TAGGED AS: Peacock, streaming, television, TV, YouTube
Just a few weeks after the documentary film The New York Times Presents: Framing Britney Spears premiered on FX and became a cultural talking point, audiences were given details about two other projects that tackle the toxicity and harmfulness of the music industry.
The first, a somber entry, is Demi Lovato: Dancing with the Devil. Directed by Michael D. Ratner (Justin Bieber: Seasons), this four-part documentary series looks at the superstar musician’s rise, struggles with addiction, and her history of personal trauma.
The second is fictional comedy Girls5Eva, created by Meredith Scardino and set to premiere on streaming service Peacock.
Both series had panels on February 17 as part of their respective networks’ winter Television Critics Association press day.
Sick of the rumors and the tabloids, musician Demi Lovato told journalists during a panel for her upcoming YouTube docu-series, Dancing with the Devil that she wants to “set the record straight” about what led to her 2018 overdose — and the ramifications from it.
In the docuseries, she discusses that she had three strokes and a heart attack after the 2018 incident.
“Unfortunately, I was left with brain damage and I still deal with the effects of that today. I don’t drive a car because I have blind spots in my vision,” she said during the panel. “I also, for a long time, had a really hard time reading … it was a big deal when I was able to read out of a book, which was two months later because my vision was so blurry. I dealt with a lot of the repercussions and I feel like they, kind of, are still there to remind me of what could happen if I ever get into a dark place again. And I’m grateful for those reminders. I’m so grateful that I was someone that didn’t have to do a lot of rehabbing. The rehabbing came on the emotional side and the therapeutic side internally.”

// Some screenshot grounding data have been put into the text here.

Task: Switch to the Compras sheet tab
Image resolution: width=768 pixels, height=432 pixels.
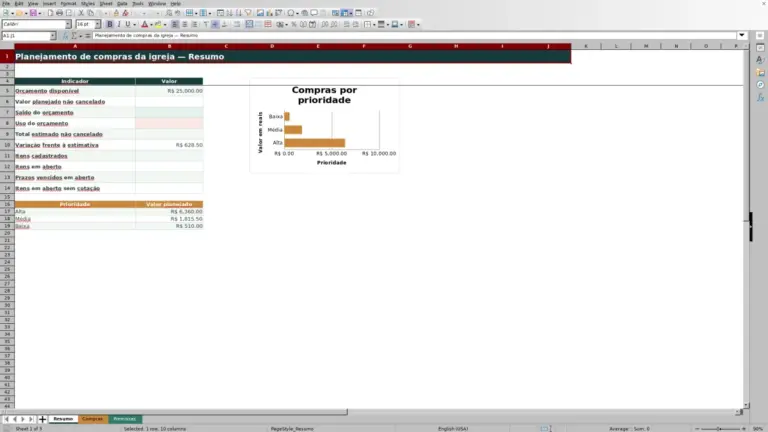Action: tap(93, 419)
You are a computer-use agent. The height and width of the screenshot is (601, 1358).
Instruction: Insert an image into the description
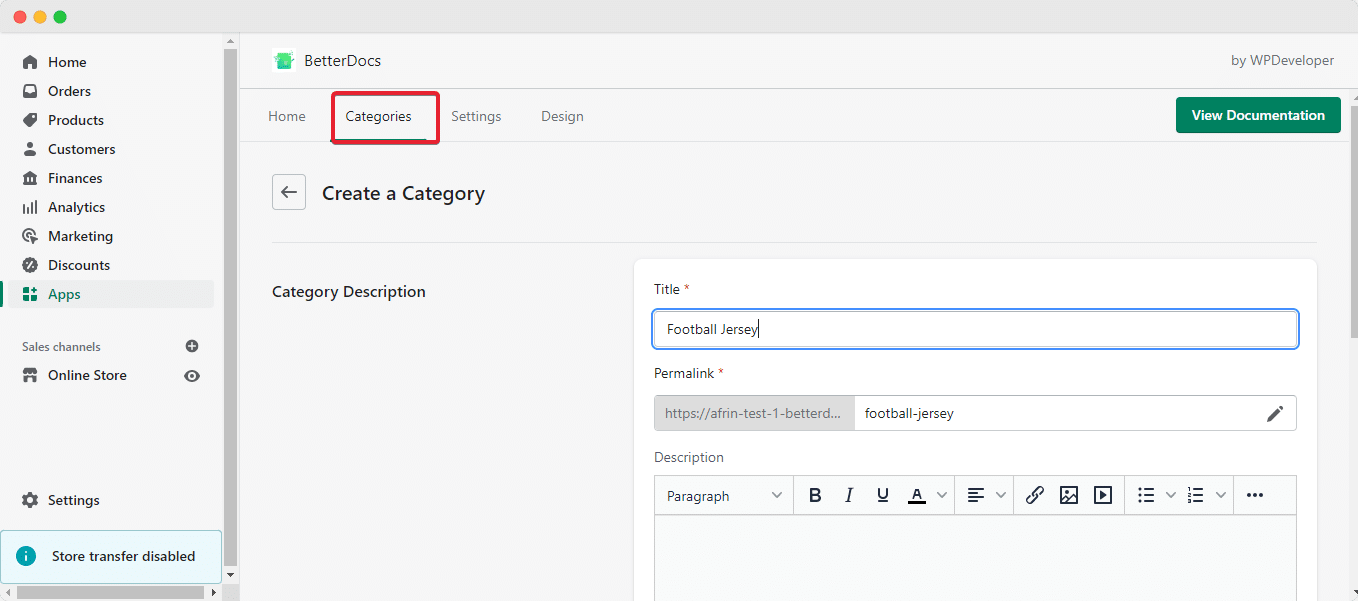[1069, 494]
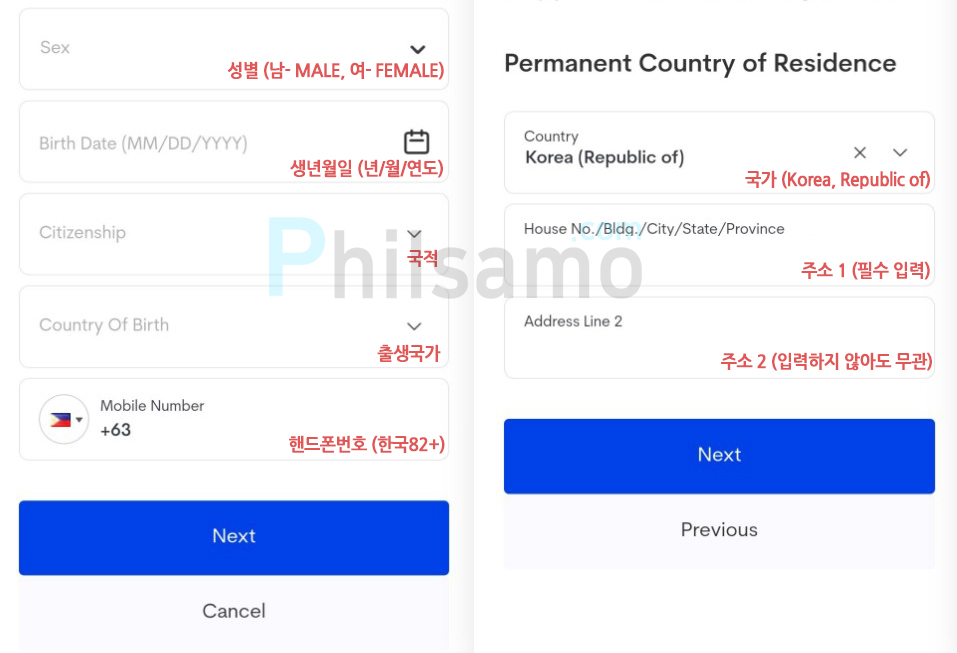
Task: Click the Korea (Republic of) selected value
Action: [x=604, y=157]
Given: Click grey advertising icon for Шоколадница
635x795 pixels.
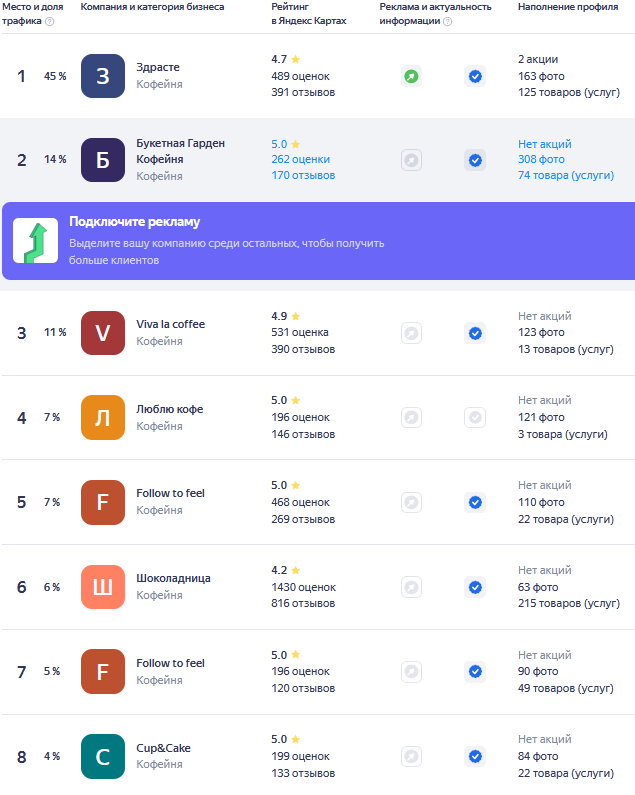Looking at the screenshot, I should (411, 587).
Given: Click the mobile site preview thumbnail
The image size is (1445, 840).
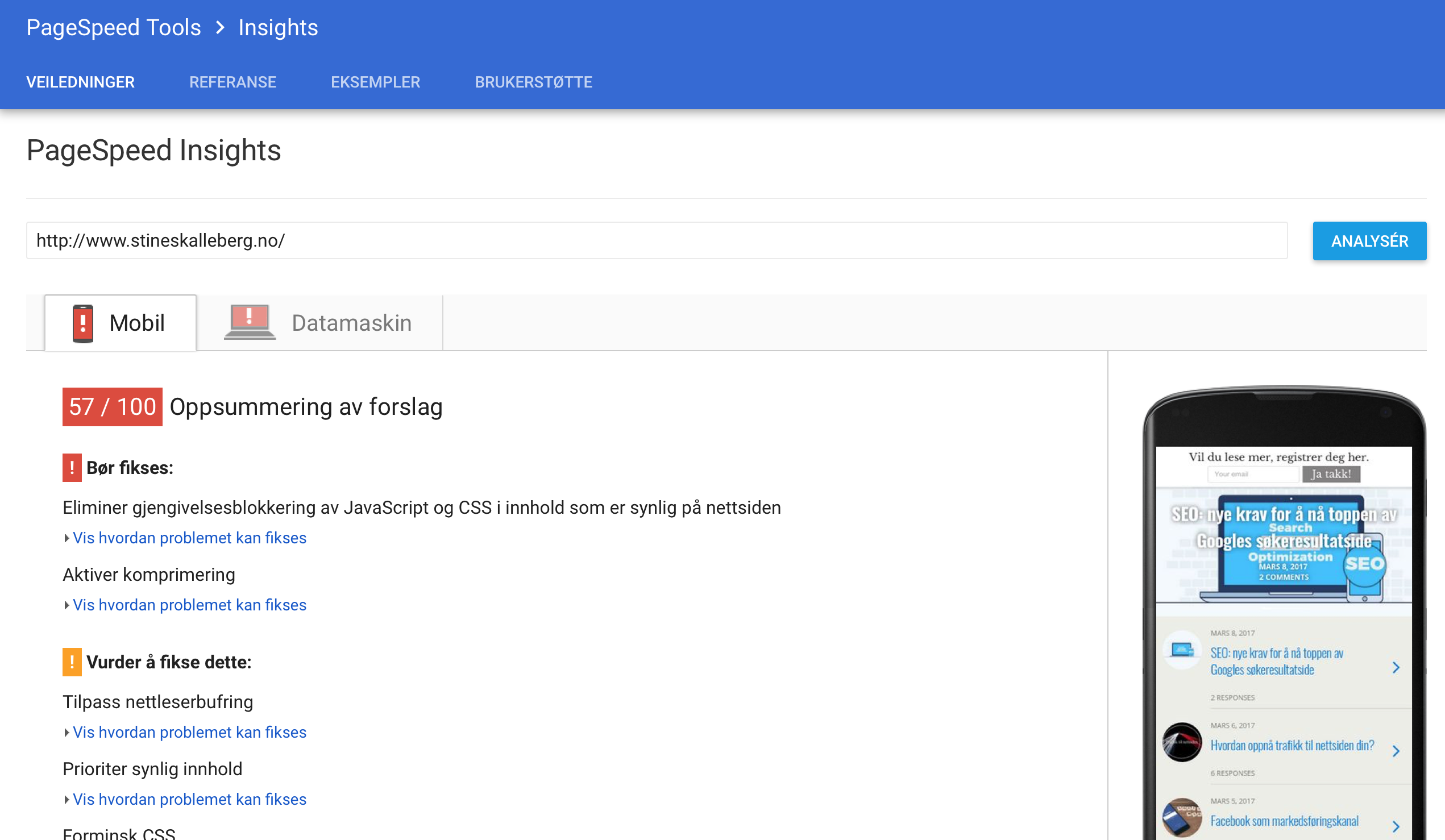Looking at the screenshot, I should coord(1284,643).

Demi Lovato: Dancing with the Devil premieres March 23 on YouTube.
Girls5Eva is a musical comedy about four women who were members of a 1990s girl group. Created by Meredith Scardino, it will have plenty of catchy musical numbers. But like fellow executive producers Tina Fey, Robert Carlock and Jeff Richmond’s Netflix series, Unbreakable Kimmy Schmidt, all the fun and glitter will mask something much more serious.
“I wanted to write a show about women in my age group and be able to talk about all the things that you go through as being a woman in your forties,” Scardino said during the Peacock show’s TCA press panel, which included stars Sara Bareilles, Renée Elise Goldsberry, Paula Pell, and Busy Philipps who play the now (more) adult members of an girl group that was hot in the 1990s.
There is also the subject of owning your narrative.
“As young popstars, Girls5Eva had no control over what they sang, wore or did,” said Philipps, a professed fan of real-life girl group legends, Spice Girls. “Now they’re in a different place. How do you take ownership of your own story and rewrite it?”
Girls5Eva will premiere soon on Peacock.
Peacock’s revival of Punky Brewster — or as star Soleil Moon Frye called it during the show’s TCA panel, “a continuation” — premieres February 25 on Peacock. Like the original from the 1980s, it is a multi-camera comedy about the importance of family (however that word may be defined). But, also like the original, it gets into some heavy topics. The new version introduces Izzy (Quinn Copeland), a foster child who — like Punky — was abandoned by her mother.
“The original Punky Brewster dealt with so many real issues and for us creatively, to keep that authenticity was absolutely pivotal and important to all of us involved,” Frye said. “And so the original Punky had humor and laughter. And you also were dealing with pain. And life is messy and we go through rollercoasters of emotions. And so, to continue that honesty was incredibly important to everyone.”
No clowning around: Peacock is entering the true-crime docuseries space with John Wayne Gacy: Devil in Disguise. From Amanda Knox producer Rod Blackhurst, the six-part program will include interviews with the convicted serial killer from prison. All episodes arrive March 25 on Peacock.
Other unscripted programs heading to Peacock include a docu-series about Michael Phelps, a revival of The Real Housewives of Miami, and the Andy Cohen–hosted dating series Ex-Rated, which will allow former couples to explain why and how things went wrong.
Peacock has also ordered the a comedy series starring Craig Robinson and from Brooklyn Nine-Nine co-creator Dan Goor and executive producer Luke Del Tredici. The logline promises that it will be a story of “class, capitalism and one man’s quest to achieve the American dream. And also about hunting really big snakes.”
And the streaming service has given a series order to the Lorne Michaels–executive produced series Bust Down. According to the press release, Chris Redd, Sam Jay, Langston Kerman, and Jak Knight star as “four casino employees in a dead-end job in middle America attempt to find self-worth in their bad ideas.” Six episodes have been ordered.